И менты застрелили мальчишку.

Пролилася горячая кровь.

Тут даже можно приостановиться и на пару секунд замолчать, не сильно дергая за струны, — чтобы осознали, что главного героя в песне не будет, сколько бы ни забашляли певцу. Потому что он просто должен был умереть. Это, пацаны, куда как романтичнее, чем где-нибудь на Верхней Хуаппе, когда мороз давит под тридцатник, быть придавленным свежеспиленной сосной в три обхвата под мат бригадира и конвойных. Так что, здесь все правильно. Опять же — мальчишка искупил свою слабину.

А пробитое сердце застыло,

Не нужна ему больше любовь.

Если честно, то вот эти две строчки — просто чтоб зарифмовать «кровь — любовь», потому что такая рифма вечна и никуда от нее не деться, если хотите быть хорошими сочинителями шансона. Вникаете?
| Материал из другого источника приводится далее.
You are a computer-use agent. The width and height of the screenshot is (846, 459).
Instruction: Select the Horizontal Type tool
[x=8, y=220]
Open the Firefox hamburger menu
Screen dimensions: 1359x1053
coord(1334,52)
А девчонка погибла от горя.

Горько плакал отец-прокурор.

Здесь первая строчка — с грустью, а вторая — со злорадством. Но общий настрой: «За всё легавым отомщу!». Потому что смерть реального вора не могла остаться безнаказанной. Бог — не фраер, он всё видит, пацаны. Теперь прокурор плачь не плачь, а дочки-то уже нет.

И ее положили в могилу

Там, где был похоронен и вор.

Очень хороший конец. Влюбленных в шансоне всегда кладут вместе, даже если для этого нужно провести эксгумацию и разорить пол-кладбища. Чтоб было ясно, что они влюбленные, а не просто кто-то из могильщиков получил на лапу и продал налево чужой участок земли.

На этих словах песни женщины уже должны всхлипывать, а суровые пацаны — сжимать кулаки и выцарапывать финкой на столе страшные воровские клятвы.

Не смогли разлучить двух влюбленных

Приговором своим мусора.

Продолжение темы предыдущих строк. Как Ромео и Джульетта, как Герасим и Му-му, как Чук и Гек (хотя два пацана — пример плохой) — влюбленные неразлучны навсегда. Кстати, здесь, если есть желание, можно придумать куплет про горюющую маму вора, но мы не будем.

Воровская любовь неподкупна,

Пусть же станет им пухом земля!

Триумфальное завершение! Последний удар по струнам, долгий выдох. Теперь, пацаны, вы поняли, что вообще-то все песни пишутся для того, чтобы после окончания было за что выпить. А здесь — повод налицо. Пьем молча, стоя, не чокаясь.